Prokop zur Hochwasserkatastrophe: "Höger versucht, auf einen fahrenden Zug aufzuspringen"

St. Pölten (OTS) - "Landeshauptmann Dr. Pröll, Landesrat Blochberger und ich waren beim Katastrophenhochwasser vor zwei Wochen tagelang vor Ort unterwegs. Von den sozialdemokratischen Mitgliedern der Landesregierung hat man damals keinen in den überfluteten Häusern und Gemeinden angetroffen. Wenn Landeshauptmannstellvertreter Höger nunmehr rasche Hilfe für Betriebe und Gemeinden verlangt, so springt er nur auf einen fahrenden Zug auf", reagiert Landeshauptmannstellvertreter Liese Prokop auf entsprechende Forderungen von Ernst Höger und der SPÖ nach einer Besichtigungstour im Bezirk Lilienfeld zwei Wochen nach der Katastrophe.

"Wir haben seinerzeit schnell und damit doppelt geholfen und das durch die Übergabe von Schecks für hochwassergeschädigte Betriebe dokumentiert. Mittlerweile hat das Land Niederösterreich 110 Millionen Schilling an Hochwasseropfer überwiesen. Innerhalb von wenigen Tagen nach Feststellung der Schäden durch die Gemeindekommissionen weisen wir generell 30% Katastrophenhilfe an. Härtefälle werden in der Folge gesondert behandelt und können bis zu 50% erhalten", so Prokop weiter.

570 Geschädigte haben bisher niederösterreichweit Schäden in der Höhe von 370 Millionen Schilling gemeldet. Wenn Höger Vorschüsse für die Gemeinden verlangt, so handelt es sich dabei um eine Forderung an ihn selbst. Höger ist nämlich für die Förderung der Gemeinden zuständig.

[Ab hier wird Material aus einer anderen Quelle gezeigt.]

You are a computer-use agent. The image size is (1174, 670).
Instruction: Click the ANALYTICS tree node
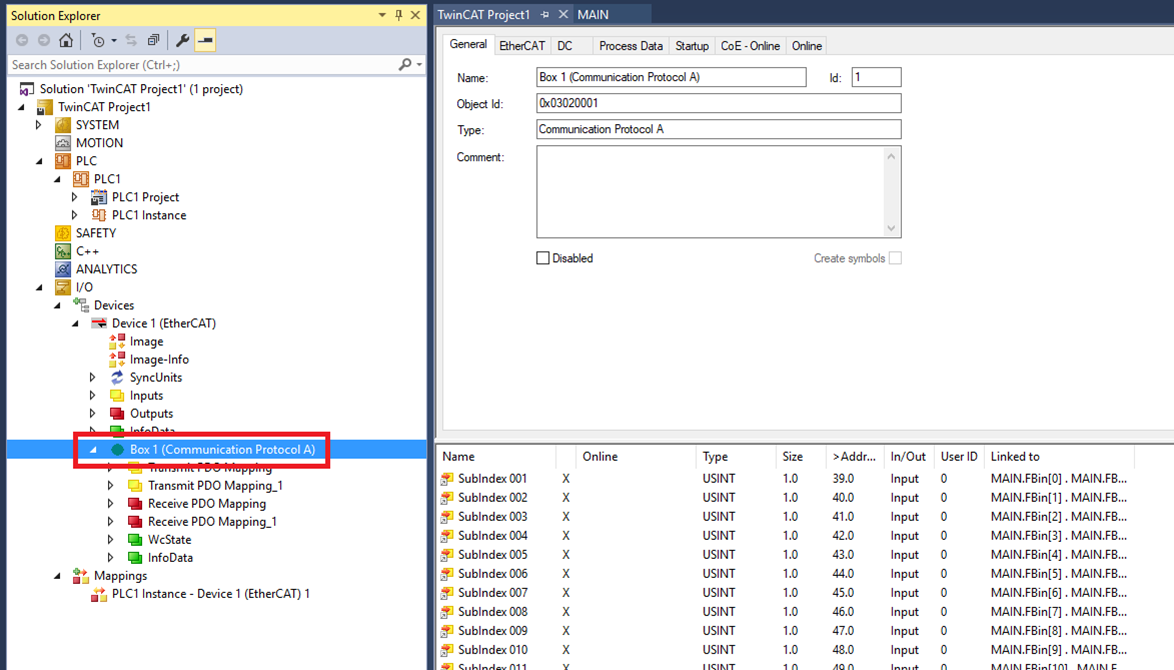tap(106, 269)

"Auch die Forderung, besonders geschädigten Betrieben aus Mitteln des Arbeitsmarktservice mit einem befristeten Lohnkostenzuschuß zu unterstützen, haben wir schon vor Tagen an das Arbeitsmarktservice Niederösterreich herangetragen. Noch heute werde ich mit dem Landesgeschäftsführer darüber eine Verhandlung führen", erklärt Prokop anschließend.